*** Source records

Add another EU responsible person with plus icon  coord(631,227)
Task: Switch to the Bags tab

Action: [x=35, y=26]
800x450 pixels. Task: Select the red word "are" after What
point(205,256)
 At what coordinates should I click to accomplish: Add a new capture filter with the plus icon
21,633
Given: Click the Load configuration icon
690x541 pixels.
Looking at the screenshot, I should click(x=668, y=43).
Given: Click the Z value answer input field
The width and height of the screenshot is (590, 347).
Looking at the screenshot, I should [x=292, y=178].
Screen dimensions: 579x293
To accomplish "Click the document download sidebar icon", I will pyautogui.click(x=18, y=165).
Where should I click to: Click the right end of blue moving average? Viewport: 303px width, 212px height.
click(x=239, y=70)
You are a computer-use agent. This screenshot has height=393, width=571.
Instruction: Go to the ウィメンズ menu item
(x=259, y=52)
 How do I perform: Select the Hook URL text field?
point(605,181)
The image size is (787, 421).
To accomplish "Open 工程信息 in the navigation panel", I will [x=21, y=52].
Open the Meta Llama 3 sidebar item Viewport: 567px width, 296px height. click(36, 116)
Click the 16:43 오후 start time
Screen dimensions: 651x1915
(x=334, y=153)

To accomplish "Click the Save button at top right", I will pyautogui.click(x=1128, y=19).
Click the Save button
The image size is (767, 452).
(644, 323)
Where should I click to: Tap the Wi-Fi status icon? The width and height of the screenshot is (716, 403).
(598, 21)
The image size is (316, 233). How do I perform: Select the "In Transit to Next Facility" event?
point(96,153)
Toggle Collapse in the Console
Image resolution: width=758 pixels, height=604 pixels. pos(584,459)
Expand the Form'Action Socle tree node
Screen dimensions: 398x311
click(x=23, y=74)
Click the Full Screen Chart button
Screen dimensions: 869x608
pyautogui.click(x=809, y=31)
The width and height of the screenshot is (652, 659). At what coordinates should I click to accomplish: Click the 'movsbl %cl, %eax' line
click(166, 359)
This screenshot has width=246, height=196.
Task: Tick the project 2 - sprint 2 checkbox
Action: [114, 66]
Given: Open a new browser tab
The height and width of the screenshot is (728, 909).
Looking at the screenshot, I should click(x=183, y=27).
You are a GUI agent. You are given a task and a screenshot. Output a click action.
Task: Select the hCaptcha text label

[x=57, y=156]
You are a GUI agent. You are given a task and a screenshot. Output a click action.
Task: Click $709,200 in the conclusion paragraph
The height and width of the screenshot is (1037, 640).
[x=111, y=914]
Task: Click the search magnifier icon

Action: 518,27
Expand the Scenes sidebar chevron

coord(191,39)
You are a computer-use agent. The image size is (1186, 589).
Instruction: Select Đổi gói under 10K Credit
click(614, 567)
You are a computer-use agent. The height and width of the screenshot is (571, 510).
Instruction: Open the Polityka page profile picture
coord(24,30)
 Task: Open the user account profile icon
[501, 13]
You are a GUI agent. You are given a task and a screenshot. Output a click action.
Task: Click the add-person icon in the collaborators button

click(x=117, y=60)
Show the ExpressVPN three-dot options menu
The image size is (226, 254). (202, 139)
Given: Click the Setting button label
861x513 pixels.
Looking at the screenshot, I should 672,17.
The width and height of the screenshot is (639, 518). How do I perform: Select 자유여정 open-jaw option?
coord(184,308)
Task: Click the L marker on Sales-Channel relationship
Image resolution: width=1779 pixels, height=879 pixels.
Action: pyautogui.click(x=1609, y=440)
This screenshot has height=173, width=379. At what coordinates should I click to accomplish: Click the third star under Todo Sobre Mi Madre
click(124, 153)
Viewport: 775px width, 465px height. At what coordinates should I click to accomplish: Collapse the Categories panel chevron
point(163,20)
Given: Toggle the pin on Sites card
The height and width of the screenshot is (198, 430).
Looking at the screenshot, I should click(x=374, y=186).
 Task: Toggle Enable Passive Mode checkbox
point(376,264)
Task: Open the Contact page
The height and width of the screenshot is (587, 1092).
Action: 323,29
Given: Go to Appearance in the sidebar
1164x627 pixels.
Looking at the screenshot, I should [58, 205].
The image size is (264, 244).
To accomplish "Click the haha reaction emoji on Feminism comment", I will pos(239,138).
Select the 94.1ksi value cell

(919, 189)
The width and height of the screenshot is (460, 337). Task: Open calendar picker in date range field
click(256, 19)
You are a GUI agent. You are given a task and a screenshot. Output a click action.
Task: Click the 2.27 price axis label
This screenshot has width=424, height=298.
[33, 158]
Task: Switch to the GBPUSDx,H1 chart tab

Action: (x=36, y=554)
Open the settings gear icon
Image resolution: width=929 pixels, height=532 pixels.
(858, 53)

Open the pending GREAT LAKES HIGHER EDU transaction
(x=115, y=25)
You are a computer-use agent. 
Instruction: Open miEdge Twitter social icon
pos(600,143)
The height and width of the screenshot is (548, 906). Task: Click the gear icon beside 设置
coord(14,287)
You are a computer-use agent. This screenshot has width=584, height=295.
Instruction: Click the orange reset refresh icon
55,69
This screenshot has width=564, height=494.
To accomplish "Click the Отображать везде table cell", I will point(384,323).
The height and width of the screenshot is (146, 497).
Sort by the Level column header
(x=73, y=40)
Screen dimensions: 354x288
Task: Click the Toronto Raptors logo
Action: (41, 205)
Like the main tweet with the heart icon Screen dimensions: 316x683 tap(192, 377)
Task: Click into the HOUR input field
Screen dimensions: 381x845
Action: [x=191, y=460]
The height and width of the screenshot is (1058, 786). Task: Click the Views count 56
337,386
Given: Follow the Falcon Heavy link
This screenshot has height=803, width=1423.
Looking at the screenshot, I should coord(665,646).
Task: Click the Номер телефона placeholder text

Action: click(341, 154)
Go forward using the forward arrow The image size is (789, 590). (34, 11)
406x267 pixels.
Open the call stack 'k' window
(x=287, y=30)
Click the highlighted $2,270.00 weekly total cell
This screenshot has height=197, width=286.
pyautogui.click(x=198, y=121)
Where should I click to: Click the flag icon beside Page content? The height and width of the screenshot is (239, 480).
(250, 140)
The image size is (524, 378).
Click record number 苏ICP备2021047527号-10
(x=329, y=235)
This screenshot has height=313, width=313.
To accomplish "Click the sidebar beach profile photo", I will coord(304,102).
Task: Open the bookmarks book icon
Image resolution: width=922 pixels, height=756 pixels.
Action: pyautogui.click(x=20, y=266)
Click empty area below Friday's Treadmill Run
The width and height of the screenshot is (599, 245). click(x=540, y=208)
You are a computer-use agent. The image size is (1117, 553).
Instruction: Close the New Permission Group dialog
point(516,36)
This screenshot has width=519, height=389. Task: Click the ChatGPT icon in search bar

******

Action item:
Repeat the material word for word, leaving out no line.

Problem solution:
Add another EU responsible person with plus icon  coord(631,227)
Task: Switch to the Bags tab

Action: [x=35, y=26]
800x450 pixels. Task: Select the red word "are" after What
point(205,256)
 At what coordinates should I click to accomplish: Add a new capture filter with the plus icon
21,633
Given: Click the Load configuration icon
690x541 pixels.
Looking at the screenshot, I should click(x=668, y=43).
Given: Click the Z value answer input field
The width and height of the screenshot is (590, 347).
Looking at the screenshot, I should [x=292, y=178].
Screen dimensions: 579x293
To accomplish "Click the document download sidebar icon", I will pyautogui.click(x=18, y=165).
Where should I click to: Click the right end of blue moving average? Viewport: 303px width, 212px height.
click(x=239, y=70)
You are a computer-use agent. This screenshot has height=393, width=571.
Instruction: Go to the ウィメンズ menu item
(x=259, y=52)
 How do I perform: Select the Hook URL text field?
point(605,181)
The image size is (787, 421).
To accomplish "Open 工程信息 in the navigation panel", I will [x=21, y=52].
Open the Meta Llama 3 sidebar item Viewport: 567px width, 296px height. click(36, 116)
Click the 16:43 오후 start time
Screen dimensions: 651x1915
(x=334, y=153)

To accomplish "Click the Save button at top right", I will pyautogui.click(x=1128, y=19).
Click the Save button
The image size is (767, 452).
(644, 323)
Where should I click to: Tap the Wi-Fi status icon? The width and height of the screenshot is (716, 403).
(598, 21)
The image size is (316, 233). How do I perform: Select the "In Transit to Next Facility" event?
point(96,153)
Toggle Collapse in the Console
Image resolution: width=758 pixels, height=604 pixels. pos(584,459)
Expand the Form'Action Socle tree node
Screen dimensions: 398x311
click(x=23, y=74)
Click the Full Screen Chart button
Screen dimensions: 869x608
pyautogui.click(x=809, y=31)
The width and height of the screenshot is (652, 659). At what coordinates should I click to accomplish: Click the 'movsbl %cl, %eax' line
click(166, 359)
This screenshot has width=246, height=196.
Task: Tick the project 2 - sprint 2 checkbox
Action: [114, 66]
Given: Open a new browser tab
The height and width of the screenshot is (728, 909).
Looking at the screenshot, I should click(x=183, y=27).
You are a GUI agent. You are given a task and a screenshot. Output a click action.
Task: Select the hCaptcha text label

[x=57, y=156]
You are a GUI agent. You are given a task and a screenshot. Output a click action.
Task: Click $709,200 in the conclusion paragraph
The height and width of the screenshot is (1037, 640).
[x=111, y=914]
Task: Click the search magnifier icon

Action: 518,27
Expand the Scenes sidebar chevron

coord(191,39)
You are a computer-use agent. The image size is (1186, 589).
Instruction: Select Đổi gói under 10K Credit
click(614, 567)
You are a computer-use agent. The height and width of the screenshot is (571, 510).
Instruction: Open the Polityka page profile picture
coord(24,30)
 Task: Open the user account profile icon
[501, 13]
You are a GUI agent. You are given a task and a screenshot. Output a click action.
Task: Click the add-person icon in the collaborators button

click(x=117, y=60)
Show the ExpressVPN three-dot options menu
The image size is (226, 254). (202, 139)
Given: Click the Setting button label
861x513 pixels.
Looking at the screenshot, I should 672,17.
The width and height of the screenshot is (639, 518). How do I perform: Select 자유여정 open-jaw option?
coord(184,308)
Task: Click the L marker on Sales-Channel relationship
Image resolution: width=1779 pixels, height=879 pixels.
Action: pyautogui.click(x=1609, y=440)
This screenshot has height=173, width=379. At what coordinates should I click to accomplish: Click the third star under Todo Sobre Mi Madre
click(124, 153)
Viewport: 775px width, 465px height. At what coordinates should I click to accomplish: Collapse the Categories panel chevron
point(163,20)
Given: Toggle the pin on Sites card
The height and width of the screenshot is (198, 430).
Looking at the screenshot, I should click(x=374, y=186).
 Task: Toggle Enable Passive Mode checkbox
point(376,264)
Task: Open the Contact page
The height and width of the screenshot is (587, 1092).
Action: 323,29
Given: Go to Appearance in the sidebar
1164x627 pixels.
Looking at the screenshot, I should [58, 205].
The image size is (264, 244).
To accomplish "Click the haha reaction emoji on Feminism comment", I will pos(239,138).
Select the 94.1ksi value cell

(919, 189)
The width and height of the screenshot is (460, 337). Task: Open calendar picker in date range field
click(256, 19)
You are a GUI agent. You are given a task and a screenshot. Output a click action.
Task: Click the 2.27 price axis label
This screenshot has width=424, height=298.
[33, 158]
Task: Switch to the GBPUSDx,H1 chart tab

Action: (x=36, y=554)
Open the settings gear icon
Image resolution: width=929 pixels, height=532 pixels.
(858, 53)

Open the pending GREAT LAKES HIGHER EDU transaction
(x=115, y=25)
You are a computer-use agent. 
Instruction: Open miEdge Twitter social icon
pos(600,143)
The height and width of the screenshot is (548, 906). Task: Click the gear icon beside 设置
coord(14,287)
You are a computer-use agent. This screenshot has width=584, height=295.
Instruction: Click the orange reset refresh icon
55,69
This screenshot has width=564, height=494.
To accomplish "Click the Отображать везде table cell", I will point(384,323).
The height and width of the screenshot is (146, 497).
Sort by the Level column header
(x=73, y=40)
Screen dimensions: 354x288
Task: Click the Toronto Raptors logo
Action: (41, 205)
Like the main tweet with the heart icon Screen dimensions: 316x683 tap(192, 377)
Task: Click into the HOUR input field
Screen dimensions: 381x845
Action: [x=191, y=460]
The height and width of the screenshot is (1058, 786). Task: Click the Views count 56
337,386
Given: Follow the Falcon Heavy link
This screenshot has height=803, width=1423.
Looking at the screenshot, I should coord(665,646).
Task: Click the Номер телефона placeholder text

Action: click(341, 154)
Go forward using the forward arrow The image size is (789, 590). (34, 11)
406x267 pixels.
Open the call stack 'k' window
(x=287, y=30)
Click the highlighted $2,270.00 weekly total cell
This screenshot has height=197, width=286.
pyautogui.click(x=198, y=121)
Where should I click to: Click the flag icon beside Page content? The height and width of the screenshot is (239, 480).
(250, 140)
The image size is (524, 378).
Click record number 苏ICP备2021047527号-10
(x=329, y=235)
This screenshot has height=313, width=313.
To accomplish "Click the sidebar beach profile photo", I will coord(304,102).
Task: Open the bookmarks book icon
Image resolution: width=922 pixels, height=756 pixels.
Action: pyautogui.click(x=20, y=266)
Click empty area below Friday's Treadmill Run
The width and height of the screenshot is (599, 245). click(x=540, y=208)
You are a computer-use agent. The image size is (1117, 553).
Instruction: Close the New Permission Group dialog
point(516,36)
This screenshot has width=519, height=389. Task: Click the ChatGPT icon in search bar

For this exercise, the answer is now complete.